TRY IT:
What's wanted is the full listing, reproduced exactly.

%%

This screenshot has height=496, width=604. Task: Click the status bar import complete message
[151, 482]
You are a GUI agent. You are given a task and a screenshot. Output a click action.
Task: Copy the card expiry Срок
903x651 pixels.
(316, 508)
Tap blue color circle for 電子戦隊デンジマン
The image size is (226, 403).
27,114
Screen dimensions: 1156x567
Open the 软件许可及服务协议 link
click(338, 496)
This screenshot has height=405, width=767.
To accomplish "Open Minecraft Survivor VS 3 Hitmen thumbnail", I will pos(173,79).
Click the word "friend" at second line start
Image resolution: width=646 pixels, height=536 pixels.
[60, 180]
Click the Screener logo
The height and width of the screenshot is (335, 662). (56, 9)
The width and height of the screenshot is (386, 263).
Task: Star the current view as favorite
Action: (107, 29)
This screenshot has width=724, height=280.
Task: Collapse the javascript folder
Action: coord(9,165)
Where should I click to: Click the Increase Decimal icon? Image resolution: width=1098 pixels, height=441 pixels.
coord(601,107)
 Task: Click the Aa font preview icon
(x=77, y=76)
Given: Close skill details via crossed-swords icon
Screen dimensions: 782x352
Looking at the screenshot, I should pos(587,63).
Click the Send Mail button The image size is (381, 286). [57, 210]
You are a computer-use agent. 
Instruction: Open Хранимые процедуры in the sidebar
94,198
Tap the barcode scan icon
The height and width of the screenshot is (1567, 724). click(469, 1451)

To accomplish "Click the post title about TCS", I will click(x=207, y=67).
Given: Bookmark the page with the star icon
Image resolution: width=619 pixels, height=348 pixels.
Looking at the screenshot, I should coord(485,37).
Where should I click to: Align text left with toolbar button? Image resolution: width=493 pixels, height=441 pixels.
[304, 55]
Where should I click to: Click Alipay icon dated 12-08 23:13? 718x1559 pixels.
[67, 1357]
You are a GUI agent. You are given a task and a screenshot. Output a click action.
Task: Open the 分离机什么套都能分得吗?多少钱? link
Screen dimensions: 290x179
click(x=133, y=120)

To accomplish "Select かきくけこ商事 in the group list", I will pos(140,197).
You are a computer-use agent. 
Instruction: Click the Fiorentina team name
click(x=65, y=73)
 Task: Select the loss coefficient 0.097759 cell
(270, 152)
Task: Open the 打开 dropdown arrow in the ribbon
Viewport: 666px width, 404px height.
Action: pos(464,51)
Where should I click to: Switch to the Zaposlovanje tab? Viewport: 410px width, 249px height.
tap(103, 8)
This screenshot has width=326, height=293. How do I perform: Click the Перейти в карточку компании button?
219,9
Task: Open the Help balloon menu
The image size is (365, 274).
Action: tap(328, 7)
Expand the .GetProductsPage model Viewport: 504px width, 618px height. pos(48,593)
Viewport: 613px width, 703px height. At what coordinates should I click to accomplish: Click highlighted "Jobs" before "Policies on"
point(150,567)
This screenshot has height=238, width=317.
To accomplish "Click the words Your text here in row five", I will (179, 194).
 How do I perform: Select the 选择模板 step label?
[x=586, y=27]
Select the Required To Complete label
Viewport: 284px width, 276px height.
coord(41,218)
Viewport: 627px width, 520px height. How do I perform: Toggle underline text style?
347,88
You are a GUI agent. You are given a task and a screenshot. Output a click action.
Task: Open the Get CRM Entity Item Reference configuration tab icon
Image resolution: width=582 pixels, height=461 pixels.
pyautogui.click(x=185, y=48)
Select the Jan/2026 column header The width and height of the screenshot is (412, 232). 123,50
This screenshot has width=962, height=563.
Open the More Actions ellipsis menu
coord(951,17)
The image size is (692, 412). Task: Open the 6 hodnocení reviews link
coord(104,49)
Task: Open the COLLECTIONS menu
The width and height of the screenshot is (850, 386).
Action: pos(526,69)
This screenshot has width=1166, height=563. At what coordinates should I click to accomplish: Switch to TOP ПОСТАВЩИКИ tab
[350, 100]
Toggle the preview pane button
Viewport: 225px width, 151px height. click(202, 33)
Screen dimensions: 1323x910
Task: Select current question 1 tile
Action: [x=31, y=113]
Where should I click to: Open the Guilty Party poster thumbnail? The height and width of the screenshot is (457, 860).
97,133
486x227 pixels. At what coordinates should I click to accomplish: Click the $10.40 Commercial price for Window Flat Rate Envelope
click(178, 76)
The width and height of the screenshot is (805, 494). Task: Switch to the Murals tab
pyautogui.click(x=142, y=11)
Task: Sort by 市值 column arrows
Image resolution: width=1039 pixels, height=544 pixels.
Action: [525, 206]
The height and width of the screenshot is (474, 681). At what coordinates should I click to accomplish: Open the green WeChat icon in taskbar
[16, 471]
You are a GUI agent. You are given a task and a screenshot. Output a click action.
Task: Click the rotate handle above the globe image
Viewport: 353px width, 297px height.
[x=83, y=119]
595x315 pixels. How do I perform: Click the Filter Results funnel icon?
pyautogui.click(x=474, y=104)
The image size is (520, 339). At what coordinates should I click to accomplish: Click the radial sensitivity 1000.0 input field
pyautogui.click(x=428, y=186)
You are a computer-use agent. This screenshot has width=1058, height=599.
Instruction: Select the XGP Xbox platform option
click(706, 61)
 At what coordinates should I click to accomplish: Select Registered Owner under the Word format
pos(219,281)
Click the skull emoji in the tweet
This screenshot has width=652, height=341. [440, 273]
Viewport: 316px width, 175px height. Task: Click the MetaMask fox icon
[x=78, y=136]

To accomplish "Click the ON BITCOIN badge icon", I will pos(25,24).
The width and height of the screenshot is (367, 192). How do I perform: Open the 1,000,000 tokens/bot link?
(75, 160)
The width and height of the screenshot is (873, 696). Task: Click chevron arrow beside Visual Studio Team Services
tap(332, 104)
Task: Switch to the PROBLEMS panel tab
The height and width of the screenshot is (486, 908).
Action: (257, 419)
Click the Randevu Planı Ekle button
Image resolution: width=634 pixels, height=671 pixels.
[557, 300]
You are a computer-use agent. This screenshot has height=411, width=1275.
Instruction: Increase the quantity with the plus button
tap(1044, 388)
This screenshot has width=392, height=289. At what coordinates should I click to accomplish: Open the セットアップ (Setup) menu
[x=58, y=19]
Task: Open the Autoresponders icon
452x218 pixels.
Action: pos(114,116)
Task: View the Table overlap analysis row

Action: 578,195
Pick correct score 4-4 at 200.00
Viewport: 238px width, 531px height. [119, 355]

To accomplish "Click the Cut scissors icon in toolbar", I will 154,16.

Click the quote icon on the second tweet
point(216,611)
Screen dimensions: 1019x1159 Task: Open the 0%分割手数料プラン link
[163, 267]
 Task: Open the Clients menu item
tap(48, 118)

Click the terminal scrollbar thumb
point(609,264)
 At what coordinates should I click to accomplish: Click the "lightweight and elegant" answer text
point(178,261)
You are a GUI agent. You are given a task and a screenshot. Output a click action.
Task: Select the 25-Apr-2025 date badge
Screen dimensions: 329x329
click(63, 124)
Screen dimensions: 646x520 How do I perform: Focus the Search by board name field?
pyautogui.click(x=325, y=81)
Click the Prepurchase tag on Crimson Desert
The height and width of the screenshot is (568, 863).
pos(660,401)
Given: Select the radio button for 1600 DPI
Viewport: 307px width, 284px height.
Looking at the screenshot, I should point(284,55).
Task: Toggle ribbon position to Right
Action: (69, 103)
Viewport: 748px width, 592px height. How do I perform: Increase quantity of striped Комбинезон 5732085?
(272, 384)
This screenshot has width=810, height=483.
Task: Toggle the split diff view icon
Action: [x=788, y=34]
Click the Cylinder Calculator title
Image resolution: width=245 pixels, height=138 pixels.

%%

RESPONSE AREA:
This screenshot has height=496, width=604. Task: Click the status bar import complete message
[151, 482]
You are a GUI agent. You are given a task and a screenshot. Output a click action.
Task: Copy the card expiry Срок
903x651 pixels.
(316, 508)
Tap blue color circle for 電子戦隊デンジマン
The image size is (226, 403).
27,114
Screen dimensions: 1156x567
Open the 软件许可及服务协议 link
click(338, 496)
This screenshot has height=405, width=767.
To accomplish "Open Minecraft Survivor VS 3 Hitmen thumbnail", I will pos(173,79).
Click the word "friend" at second line start
Image resolution: width=646 pixels, height=536 pixels.
[60, 180]
Click the Screener logo
The height and width of the screenshot is (335, 662). (56, 9)
The width and height of the screenshot is (386, 263).
Task: Star the current view as favorite
Action: (107, 29)
This screenshot has width=724, height=280.
Task: Collapse the javascript folder
Action: coord(9,165)
Where should I click to: Click the Increase Decimal icon? Image resolution: width=1098 pixels, height=441 pixels.
coord(601,107)
 Task: Click the Aa font preview icon
(x=77, y=76)
Given: Close skill details via crossed-swords icon
Screen dimensions: 782x352
Looking at the screenshot, I should pos(587,63).
Click the Send Mail button The image size is (381, 286). [57, 210]
You are a computer-use agent. 
Instruction: Open Хранимые процедуры in the sidebar
94,198
Tap the barcode scan icon
The height and width of the screenshot is (1567, 724). click(469, 1451)

To accomplish "Click the post title about TCS", I will click(x=207, y=67).
Given: Bookmark the page with the star icon
Image resolution: width=619 pixels, height=348 pixels.
Looking at the screenshot, I should coord(485,37).
Where should I click to: Align text left with toolbar button? Image resolution: width=493 pixels, height=441 pixels.
[304, 55]
Where should I click to: Click Alipay icon dated 12-08 23:13? 718x1559 pixels.
[67, 1357]
You are a GUI agent. You are given a task and a screenshot. Output a click action.
Task: Open the 分离机什么套都能分得吗?多少钱? link
Screen dimensions: 290x179
click(x=133, y=120)

To accomplish "Select かきくけこ商事 in the group list", I will pos(140,197).
You are a computer-use agent. 
Instruction: Click the Fiorentina team name
click(x=65, y=73)
 Task: Select the loss coefficient 0.097759 cell
(270, 152)
Task: Open the 打开 dropdown arrow in the ribbon
Viewport: 666px width, 404px height.
Action: pos(464,51)
Where should I click to: Switch to the Zaposlovanje tab? Viewport: 410px width, 249px height.
tap(103, 8)
This screenshot has width=326, height=293. How do I perform: Click the Перейти в карточку компании button?
219,9
Task: Open the Help balloon menu
The image size is (365, 274).
Action: tap(328, 7)
Expand the .GetProductsPage model Viewport: 504px width, 618px height. pos(48,593)
Viewport: 613px width, 703px height. At what coordinates should I click to accomplish: Click highlighted "Jobs" before "Policies on"
point(150,567)
This screenshot has height=238, width=317.
To accomplish "Click the words Your text here in row five", I will (179, 194).
 How do I perform: Select the 选择模板 step label?
[x=586, y=27]
Select the Required To Complete label
Viewport: 284px width, 276px height.
coord(41,218)
Viewport: 627px width, 520px height. How do I perform: Toggle underline text style?
347,88
You are a GUI agent. You are given a task and a screenshot. Output a click action.
Task: Open the Get CRM Entity Item Reference configuration tab icon
Image resolution: width=582 pixels, height=461 pixels.
pyautogui.click(x=185, y=48)
Select the Jan/2026 column header The width and height of the screenshot is (412, 232). 123,50
This screenshot has width=962, height=563.
Open the More Actions ellipsis menu
coord(951,17)
The image size is (692, 412). Task: Open the 6 hodnocení reviews link
coord(104,49)
Task: Open the COLLECTIONS menu
The width and height of the screenshot is (850, 386).
Action: pos(526,69)
This screenshot has width=1166, height=563. At what coordinates should I click to accomplish: Switch to TOP ПОСТАВЩИКИ tab
[350, 100]
Toggle the preview pane button
Viewport: 225px width, 151px height. click(202, 33)
Screen dimensions: 1323x910
Task: Select current question 1 tile
Action: [x=31, y=113]
Where should I click to: Open the Guilty Party poster thumbnail? The height and width of the screenshot is (457, 860).
97,133
486x227 pixels. At what coordinates should I click to accomplish: Click the $10.40 Commercial price for Window Flat Rate Envelope
click(178, 76)
The width and height of the screenshot is (805, 494). Task: Switch to the Murals tab
pyautogui.click(x=142, y=11)
Task: Sort by 市值 column arrows
Image resolution: width=1039 pixels, height=544 pixels.
Action: [525, 206]
The height and width of the screenshot is (474, 681). At what coordinates should I click to accomplish: Open the green WeChat icon in taskbar
[16, 471]
You are a GUI agent. You are given a task and a screenshot. Output a click action.
Task: Click the rotate handle above the globe image
Viewport: 353px width, 297px height.
[x=83, y=119]
595x315 pixels. How do I perform: Click the Filter Results funnel icon?
pyautogui.click(x=474, y=104)
The image size is (520, 339). At what coordinates should I click to accomplish: Click the radial sensitivity 1000.0 input field
pyautogui.click(x=428, y=186)
You are a computer-use agent. This screenshot has width=1058, height=599.
Instruction: Select the XGP Xbox platform option
click(706, 61)
 At what coordinates should I click to accomplish: Select Registered Owner under the Word format
pos(219,281)
Click the skull emoji in the tweet
This screenshot has width=652, height=341. [440, 273]
Viewport: 316px width, 175px height. Task: Click the MetaMask fox icon
[x=78, y=136]

To accomplish "Click the ON BITCOIN badge icon", I will pos(25,24).
The width and height of the screenshot is (367, 192). How do I perform: Open the 1,000,000 tokens/bot link?
(75, 160)
The width and height of the screenshot is (873, 696). Task: Click chevron arrow beside Visual Studio Team Services
tap(332, 104)
Task: Switch to the PROBLEMS panel tab
The height and width of the screenshot is (486, 908).
Action: (257, 419)
Click the Randevu Planı Ekle button
Image resolution: width=634 pixels, height=671 pixels.
[557, 300]
You are a computer-use agent. This screenshot has height=411, width=1275.
Instruction: Increase the quantity with the plus button
tap(1044, 388)
This screenshot has width=392, height=289. At what coordinates should I click to accomplish: Open the セットアップ (Setup) menu
[x=58, y=19]
Task: Open the Autoresponders icon
452x218 pixels.
Action: pos(114,116)
Task: View the Table overlap analysis row

Action: 578,195
Pick correct score 4-4 at 200.00
Viewport: 238px width, 531px height. [119, 355]

To accomplish "Click the Cut scissors icon in toolbar", I will 154,16.

Click the quote icon on the second tweet
point(216,611)
Screen dimensions: 1019x1159 Task: Open the 0%分割手数料プラン link
[163, 267]
 Task: Open the Clients menu item
tap(48, 118)

Click the terminal scrollbar thumb
point(609,264)
 At what coordinates should I click to accomplish: Click the "lightweight and elegant" answer text
point(178,261)
You are a GUI agent. You are given a task and a screenshot. Output a click action.
Task: Select the 25-Apr-2025 date badge
Screen dimensions: 329x329
click(63, 124)
Screen dimensions: 646x520 How do I perform: Focus the Search by board name field?
pyautogui.click(x=325, y=81)
Click the Prepurchase tag on Crimson Desert
The height and width of the screenshot is (568, 863).
pos(660,401)
Given: Select the radio button for 1600 DPI
Viewport: 307px width, 284px height.
Looking at the screenshot, I should point(284,55).
Task: Toggle ribbon position to Right
Action: (69, 103)
Viewport: 748px width, 592px height. How do I perform: Increase quantity of striped Комбинезон 5732085?
(272, 384)
This screenshot has width=810, height=483.
Task: Toggle the split diff view icon
Action: [x=788, y=34]
Click the Cylinder Calculator title
Image resolution: width=245 pixels, height=138 pixels.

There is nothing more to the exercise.